▸ **Task input**:
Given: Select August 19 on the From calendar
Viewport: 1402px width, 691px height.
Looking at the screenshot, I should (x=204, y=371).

==

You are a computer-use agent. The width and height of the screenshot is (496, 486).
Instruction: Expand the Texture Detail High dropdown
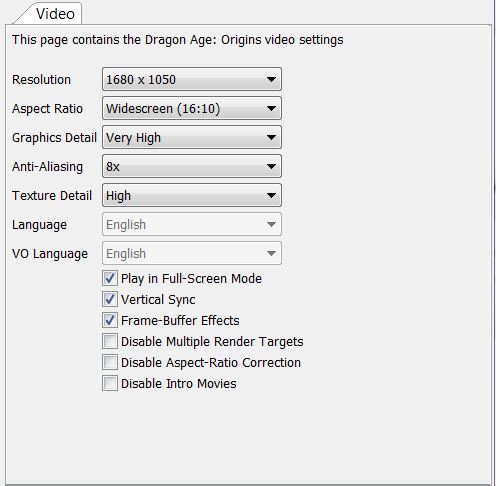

==

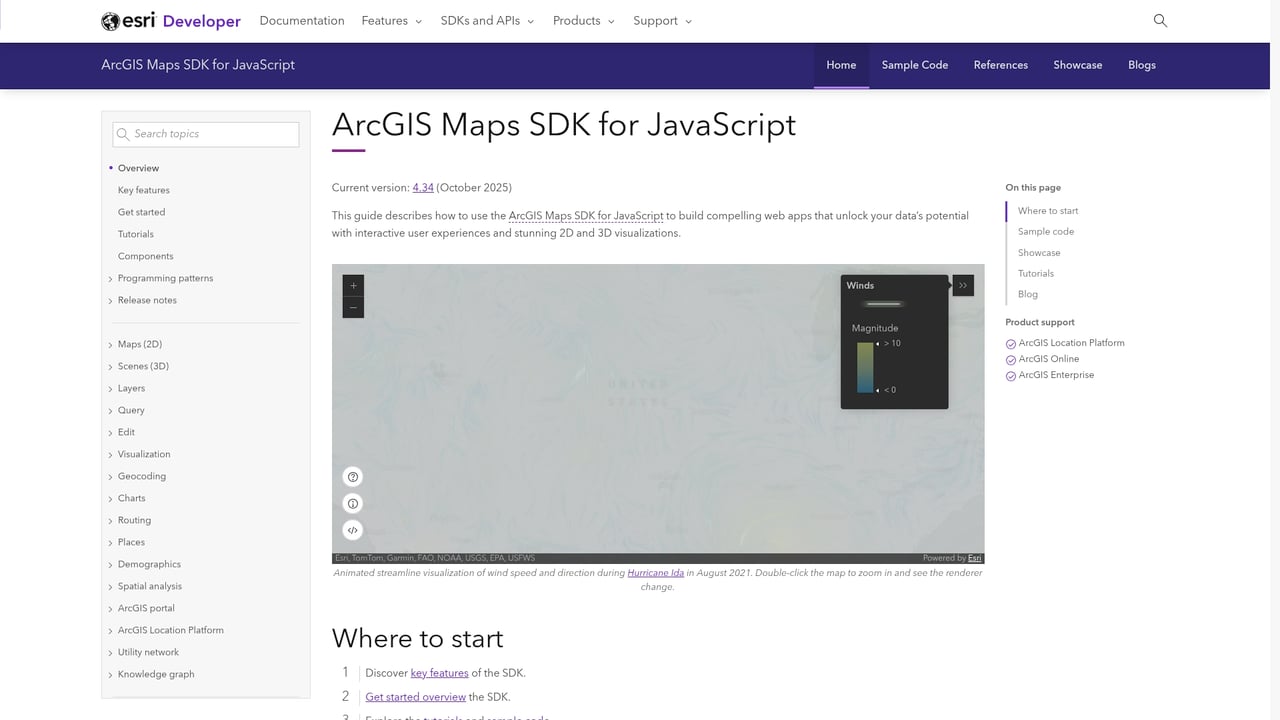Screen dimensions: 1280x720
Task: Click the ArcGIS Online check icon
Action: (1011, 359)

▸ **Given instruction**: Reproduce the listing starting with the line that contains "You are a computer-use" and going on through the line that contains "Instruction: Expand the", both lines included.

▸ **Result below**:
You are a computer-use agent. The width and height of the screenshot is (496, 486).
Instruction: Expand the Texture Detail High dropdown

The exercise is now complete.